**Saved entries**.
::::::::

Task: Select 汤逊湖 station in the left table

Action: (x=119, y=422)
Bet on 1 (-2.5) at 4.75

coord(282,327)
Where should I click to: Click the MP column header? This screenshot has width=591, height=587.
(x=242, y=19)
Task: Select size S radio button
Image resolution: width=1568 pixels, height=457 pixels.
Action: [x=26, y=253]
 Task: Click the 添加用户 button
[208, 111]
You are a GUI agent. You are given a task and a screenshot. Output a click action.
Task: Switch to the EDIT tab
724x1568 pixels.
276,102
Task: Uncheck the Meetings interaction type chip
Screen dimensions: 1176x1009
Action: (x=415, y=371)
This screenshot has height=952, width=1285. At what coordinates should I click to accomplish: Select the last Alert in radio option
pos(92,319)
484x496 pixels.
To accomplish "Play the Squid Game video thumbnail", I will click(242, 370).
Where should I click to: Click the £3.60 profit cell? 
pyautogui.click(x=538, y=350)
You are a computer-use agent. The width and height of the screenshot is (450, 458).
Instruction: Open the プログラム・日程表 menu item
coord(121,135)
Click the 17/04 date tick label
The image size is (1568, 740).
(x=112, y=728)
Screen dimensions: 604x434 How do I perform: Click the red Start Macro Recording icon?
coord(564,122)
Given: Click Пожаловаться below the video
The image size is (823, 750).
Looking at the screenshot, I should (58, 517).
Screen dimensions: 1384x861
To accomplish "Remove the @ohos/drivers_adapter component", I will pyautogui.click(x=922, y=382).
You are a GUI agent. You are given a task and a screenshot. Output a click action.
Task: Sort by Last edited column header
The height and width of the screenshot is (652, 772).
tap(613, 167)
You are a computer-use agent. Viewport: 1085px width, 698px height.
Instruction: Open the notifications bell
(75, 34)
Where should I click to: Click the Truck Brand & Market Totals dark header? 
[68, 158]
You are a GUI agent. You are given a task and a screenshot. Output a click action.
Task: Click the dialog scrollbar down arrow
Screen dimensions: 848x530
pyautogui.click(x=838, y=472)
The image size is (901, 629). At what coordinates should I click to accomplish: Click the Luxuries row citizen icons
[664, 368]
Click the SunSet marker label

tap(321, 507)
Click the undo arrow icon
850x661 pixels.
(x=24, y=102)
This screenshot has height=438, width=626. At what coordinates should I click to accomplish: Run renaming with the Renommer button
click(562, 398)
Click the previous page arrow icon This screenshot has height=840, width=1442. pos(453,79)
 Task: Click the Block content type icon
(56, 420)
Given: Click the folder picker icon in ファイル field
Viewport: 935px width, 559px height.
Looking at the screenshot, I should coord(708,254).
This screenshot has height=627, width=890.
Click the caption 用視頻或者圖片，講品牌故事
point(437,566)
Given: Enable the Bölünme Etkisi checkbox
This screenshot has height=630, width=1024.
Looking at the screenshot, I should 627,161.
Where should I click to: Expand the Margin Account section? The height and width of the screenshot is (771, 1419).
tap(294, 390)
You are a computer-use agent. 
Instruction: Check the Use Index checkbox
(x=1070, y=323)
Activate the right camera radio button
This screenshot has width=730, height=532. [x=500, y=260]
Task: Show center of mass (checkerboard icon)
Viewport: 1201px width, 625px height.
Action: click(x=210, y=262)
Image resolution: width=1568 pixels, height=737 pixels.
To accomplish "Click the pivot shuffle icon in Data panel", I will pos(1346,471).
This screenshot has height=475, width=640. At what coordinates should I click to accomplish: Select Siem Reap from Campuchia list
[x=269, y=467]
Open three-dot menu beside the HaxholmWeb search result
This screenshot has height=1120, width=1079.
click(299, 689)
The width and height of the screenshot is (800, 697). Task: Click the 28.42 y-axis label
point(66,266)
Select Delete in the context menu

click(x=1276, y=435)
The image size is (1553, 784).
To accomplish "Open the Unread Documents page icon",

::::::::

**WORK REQUEST**. Set the records above down again. Match them exactly.

**OUTPUT**.
Task: Select 汤逊湖 station in the left table

Action: (x=119, y=422)
Bet on 1 (-2.5) at 4.75

coord(282,327)
Where should I click to: Click the MP column header? This screenshot has width=591, height=587.
(x=242, y=19)
Task: Select size S radio button
Image resolution: width=1568 pixels, height=457 pixels.
Action: [x=26, y=253]
 Task: Click the 添加用户 button
[208, 111]
You are a GUI agent. You are given a task and a screenshot. Output a click action.
Task: Switch to the EDIT tab
724x1568 pixels.
276,102
Task: Uncheck the Meetings interaction type chip
Screen dimensions: 1176x1009
Action: (x=415, y=371)
This screenshot has height=952, width=1285. At what coordinates should I click to accomplish: Select the last Alert in radio option
pos(92,319)
484x496 pixels.
To accomplish "Play the Squid Game video thumbnail", I will click(242, 370).
Where should I click to: Click the £3.60 profit cell? 
pyautogui.click(x=538, y=350)
You are a computer-use agent. The width and height of the screenshot is (450, 458).
Instruction: Open the プログラム・日程表 menu item
coord(121,135)
Click the 17/04 date tick label
The image size is (1568, 740).
(x=112, y=728)
Screen dimensions: 604x434 How do I perform: Click the red Start Macro Recording icon?
coord(564,122)
Given: Click Пожаловаться below the video
The image size is (823, 750).
Looking at the screenshot, I should (58, 517).
Screen dimensions: 1384x861
To accomplish "Remove the @ohos/drivers_adapter component", I will pyautogui.click(x=922, y=382).
You are a GUI agent. You are given a task and a screenshot. Output a click action.
Task: Sort by Last edited column header
The height and width of the screenshot is (652, 772).
tap(613, 167)
You are a computer-use agent. Viewport: 1085px width, 698px height.
Instruction: Open the notifications bell
(75, 34)
Where should I click to: Click the Truck Brand & Market Totals dark header? 
[68, 158]
You are a GUI agent. You are given a task and a screenshot. Output a click action.
Task: Click the dialog scrollbar down arrow
Screen dimensions: 848x530
pyautogui.click(x=838, y=472)
The image size is (901, 629). At what coordinates should I click to accomplish: Click the Luxuries row citizen icons
[664, 368]
Click the SunSet marker label

tap(321, 507)
Click the undo arrow icon
850x661 pixels.
(x=24, y=102)
This screenshot has height=438, width=626. At what coordinates should I click to accomplish: Run renaming with the Renommer button
click(562, 398)
Click the previous page arrow icon This screenshot has height=840, width=1442. pos(453,79)
 Task: Click the Block content type icon
(56, 420)
Given: Click the folder picker icon in ファイル field
Viewport: 935px width, 559px height.
Looking at the screenshot, I should coord(708,254).
This screenshot has height=627, width=890.
Click the caption 用視頻或者圖片，講品牌故事
point(437,566)
Given: Enable the Bölünme Etkisi checkbox
This screenshot has height=630, width=1024.
Looking at the screenshot, I should 627,161.
Where should I click to: Expand the Margin Account section? The height and width of the screenshot is (771, 1419).
tap(294, 390)
You are a computer-use agent. 
Instruction: Check the Use Index checkbox
(x=1070, y=323)
Activate the right camera radio button
This screenshot has width=730, height=532. [x=500, y=260]
Task: Show center of mass (checkerboard icon)
Viewport: 1201px width, 625px height.
Action: click(x=210, y=262)
Image resolution: width=1568 pixels, height=737 pixels.
To accomplish "Click the pivot shuffle icon in Data panel", I will pos(1346,471).
This screenshot has height=475, width=640. At what coordinates should I click to accomplish: Select Siem Reap from Campuchia list
[x=269, y=467]
Open three-dot menu beside the HaxholmWeb search result
This screenshot has height=1120, width=1079.
click(299, 689)
The width and height of the screenshot is (800, 697). Task: Click the 28.42 y-axis label
point(66,266)
Select Delete in the context menu

click(x=1276, y=435)
The image size is (1553, 784).
To accomplish "Open the Unread Documents page icon",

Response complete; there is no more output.